As 4-year-old Axel stepped onto the bus for his first day of pre-kindergarten, he panicked. He had attended summer classes, rode the bus and made friends, but something about the first day of school caused the tears to flow. He reached his hand out for support and 21-year-old bus driver Isabel Lane reached back to offer it.
Axel’s mom snapped a picture that moved many people after the Augusta, Wisconsin, Police Department shared its Facebook page. But Lane says that’s just what she and other bus drivers do for students — provide compassion and guidance.
“He was really just reaching for his mom. He was not going to let her off the bus without him. So, I just kind of reached my hand back to be something else to support him.
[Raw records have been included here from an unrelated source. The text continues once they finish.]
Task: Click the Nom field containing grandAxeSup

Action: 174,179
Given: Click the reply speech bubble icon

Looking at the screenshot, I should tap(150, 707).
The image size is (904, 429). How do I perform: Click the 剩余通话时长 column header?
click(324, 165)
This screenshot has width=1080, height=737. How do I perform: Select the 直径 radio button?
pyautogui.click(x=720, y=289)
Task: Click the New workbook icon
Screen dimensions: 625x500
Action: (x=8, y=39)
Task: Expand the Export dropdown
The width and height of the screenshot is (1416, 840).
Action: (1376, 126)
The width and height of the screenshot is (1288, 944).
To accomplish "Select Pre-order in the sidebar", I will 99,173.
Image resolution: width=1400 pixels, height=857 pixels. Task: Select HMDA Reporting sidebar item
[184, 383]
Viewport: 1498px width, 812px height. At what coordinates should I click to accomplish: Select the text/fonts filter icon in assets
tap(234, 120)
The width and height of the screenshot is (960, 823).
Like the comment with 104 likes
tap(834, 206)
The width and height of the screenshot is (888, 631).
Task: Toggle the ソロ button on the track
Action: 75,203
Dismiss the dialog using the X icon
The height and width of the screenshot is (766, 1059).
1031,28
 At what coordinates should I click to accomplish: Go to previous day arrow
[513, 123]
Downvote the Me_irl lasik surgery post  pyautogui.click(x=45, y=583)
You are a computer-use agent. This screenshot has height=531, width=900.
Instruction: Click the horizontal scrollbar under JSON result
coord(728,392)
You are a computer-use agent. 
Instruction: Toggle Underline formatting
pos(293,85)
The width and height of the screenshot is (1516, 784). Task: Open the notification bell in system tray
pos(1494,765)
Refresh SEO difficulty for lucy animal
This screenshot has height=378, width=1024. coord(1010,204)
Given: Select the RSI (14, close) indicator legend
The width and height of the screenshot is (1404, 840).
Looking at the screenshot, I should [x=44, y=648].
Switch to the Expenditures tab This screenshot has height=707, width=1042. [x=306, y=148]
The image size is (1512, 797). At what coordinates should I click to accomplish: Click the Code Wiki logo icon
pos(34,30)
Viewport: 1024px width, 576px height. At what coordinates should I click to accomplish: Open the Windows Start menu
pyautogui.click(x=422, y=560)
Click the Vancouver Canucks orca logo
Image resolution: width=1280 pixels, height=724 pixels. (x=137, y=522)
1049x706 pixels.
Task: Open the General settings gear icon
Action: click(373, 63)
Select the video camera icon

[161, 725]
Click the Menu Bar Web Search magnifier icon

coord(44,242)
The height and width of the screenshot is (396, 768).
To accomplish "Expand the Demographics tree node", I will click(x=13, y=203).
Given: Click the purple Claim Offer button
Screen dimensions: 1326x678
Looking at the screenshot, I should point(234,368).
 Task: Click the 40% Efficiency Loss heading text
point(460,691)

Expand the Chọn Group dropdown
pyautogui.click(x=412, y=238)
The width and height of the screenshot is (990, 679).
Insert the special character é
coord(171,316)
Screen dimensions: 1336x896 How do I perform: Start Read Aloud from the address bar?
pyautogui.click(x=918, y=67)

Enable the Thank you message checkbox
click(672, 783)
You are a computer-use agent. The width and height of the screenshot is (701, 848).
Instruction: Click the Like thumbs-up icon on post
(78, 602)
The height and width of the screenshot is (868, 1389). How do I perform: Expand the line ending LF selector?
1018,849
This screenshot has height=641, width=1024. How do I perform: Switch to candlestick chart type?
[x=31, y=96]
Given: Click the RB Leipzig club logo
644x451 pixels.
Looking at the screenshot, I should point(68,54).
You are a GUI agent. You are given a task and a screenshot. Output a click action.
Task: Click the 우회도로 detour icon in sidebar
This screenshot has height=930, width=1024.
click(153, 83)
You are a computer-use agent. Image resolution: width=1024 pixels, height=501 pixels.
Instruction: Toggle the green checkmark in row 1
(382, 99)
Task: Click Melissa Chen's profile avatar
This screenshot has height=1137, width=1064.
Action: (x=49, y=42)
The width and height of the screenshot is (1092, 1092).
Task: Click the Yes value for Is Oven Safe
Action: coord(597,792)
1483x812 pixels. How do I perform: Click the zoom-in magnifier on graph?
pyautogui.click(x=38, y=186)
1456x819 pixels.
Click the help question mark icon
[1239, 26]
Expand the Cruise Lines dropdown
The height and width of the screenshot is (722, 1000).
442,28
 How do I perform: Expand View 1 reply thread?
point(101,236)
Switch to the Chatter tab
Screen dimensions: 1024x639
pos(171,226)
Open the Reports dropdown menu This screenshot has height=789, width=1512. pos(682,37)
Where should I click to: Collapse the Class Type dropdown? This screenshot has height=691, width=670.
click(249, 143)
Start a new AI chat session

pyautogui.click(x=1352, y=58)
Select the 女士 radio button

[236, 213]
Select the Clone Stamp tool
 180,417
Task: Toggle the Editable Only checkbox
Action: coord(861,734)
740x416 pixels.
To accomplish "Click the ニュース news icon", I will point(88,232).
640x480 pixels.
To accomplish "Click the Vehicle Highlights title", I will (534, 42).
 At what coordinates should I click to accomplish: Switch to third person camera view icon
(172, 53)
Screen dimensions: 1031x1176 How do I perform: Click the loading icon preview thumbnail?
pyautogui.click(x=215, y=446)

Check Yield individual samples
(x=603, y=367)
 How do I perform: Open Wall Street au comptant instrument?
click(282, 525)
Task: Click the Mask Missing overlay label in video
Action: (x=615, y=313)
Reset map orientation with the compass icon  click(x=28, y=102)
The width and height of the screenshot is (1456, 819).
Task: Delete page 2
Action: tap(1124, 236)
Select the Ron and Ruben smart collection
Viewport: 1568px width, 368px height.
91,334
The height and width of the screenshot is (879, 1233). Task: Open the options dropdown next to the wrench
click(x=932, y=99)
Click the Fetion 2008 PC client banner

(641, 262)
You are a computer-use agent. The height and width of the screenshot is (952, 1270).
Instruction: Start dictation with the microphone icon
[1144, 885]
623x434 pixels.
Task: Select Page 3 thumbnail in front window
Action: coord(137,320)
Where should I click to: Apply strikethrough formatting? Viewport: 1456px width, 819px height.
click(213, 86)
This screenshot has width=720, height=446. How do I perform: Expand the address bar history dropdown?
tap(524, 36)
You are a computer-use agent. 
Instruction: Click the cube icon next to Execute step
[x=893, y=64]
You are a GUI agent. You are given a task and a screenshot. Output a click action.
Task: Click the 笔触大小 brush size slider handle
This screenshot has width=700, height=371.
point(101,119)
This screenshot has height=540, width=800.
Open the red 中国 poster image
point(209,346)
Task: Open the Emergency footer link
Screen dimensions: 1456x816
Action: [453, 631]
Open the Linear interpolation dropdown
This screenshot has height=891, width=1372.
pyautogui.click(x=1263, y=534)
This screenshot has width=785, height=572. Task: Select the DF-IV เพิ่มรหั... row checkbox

He just happened to grab me,” Lane of Augusta, Wisconsin, told TODAY Parents.
For Lane, it’s just part of the job. This is her first year driving for her former school district and if the bus is full, she has 74 students from pre-K to 12th grade. She set out firm rules so that everyone gets along. But as importantly she also listens when it's needed.
“We are all on the bus together,” she tells the kids. “This is our bus. It is not just my bus. We all need to take care of it and it means taking care of each other.”
Lane also tells her students the rules are not arbitrary. They're for everyone's wellbeing.
“I build as much of a relationship as I can and I am not trying to yell at them,” she said. “(Rules) make the bus ride safer for everyone.”
While many parents might worry about their children being on the bus because they remember it as a lawless place where spitballs and bullying reign, Lane wishes parents understood the bus is not the wild west of education. Lane, who also works as a teachers aide, said that it’s on the bus where she sees children really shine and reach out for help when needed.
“Kids that are more trouble in the classroom than usual … they are the kids sitting up in the front seat talking to me,” Lane said.
What’s more, she uses the bus ride to talk to some about accepting children despite differences. For example, if a student doesn’t want to share a seat with another child because maybe he smells like cigarette smoke because of his parents, Lane will explain how that child can’t control this.
“We have conversations about the different kind of students that ride our bus,” Lane said.
Most people thought the image of Lane holding Axel’s hand showed her compassion and a special bond between the two, but some worried that she was driving the bus with one hand. She wants everyone to know that she was parked.
“We were stopped at the bus stop. That was how his mom was able to take the picture,” she said.
Still, she feels stunned by all the attention she's received.
“Who would imagine being from a town of 1,500 people that I would have people messaging me from all over the United States,” she said. "It is crazy how many people it touched."